Watch the video of Hoot presenting his research.
Recipient: Robert E. Hoot
Program: M.S. in Psychology
Thesis Title: Transpersonal Feelings of Environmental Interconnectedness and Environmental Behavior
Nominator Comments: “Robert’s thesis is the product of original research, employs effective statistical analysis and integrates the results of a broad spectrum of prior research,” said nominating faculty member and committee chair Dr. Harris Friedman. “The study expands on the existing body of research by examining two variables (connectedness and consideration of future consequences) that have been studied individually but for which there is a lack of research in their combined use in the prediction of environmental behavior. … The study also examines the interaction of these variables, which has not previously been explored.”

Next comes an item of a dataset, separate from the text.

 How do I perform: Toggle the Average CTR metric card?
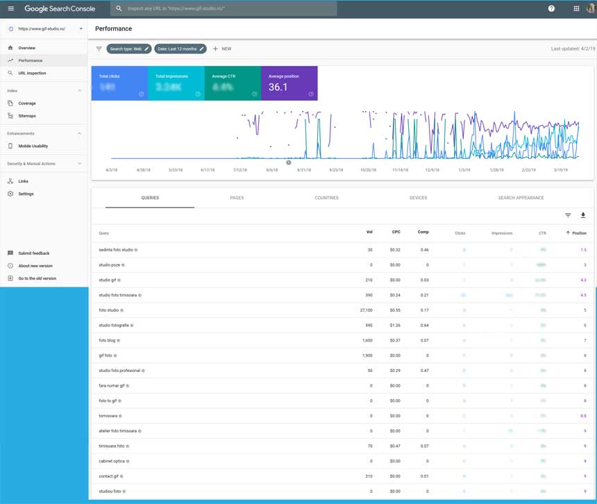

About the Thesis: Hoot conducted his master’s thesis research on how interconnectedness and future orientation relate to a person’s environmental behavior. In his thesis, Hoot interviewed 210 patrons of a farmer’s market to measure their transpersonal self-expansiveness and a nature-specific measure of self-expansiveness. He also took measures of future orientation, environmental beliefs and environmental behavior.
“The results of this study provide evidence that transpersonal measures of self-expansiveness can predict environmental behavior and that both a measure of self-expansiveness and a measure of future orientation are statistically significant predictors of environmental behavior in a multiple regression,” Hoot wrote in his thesis.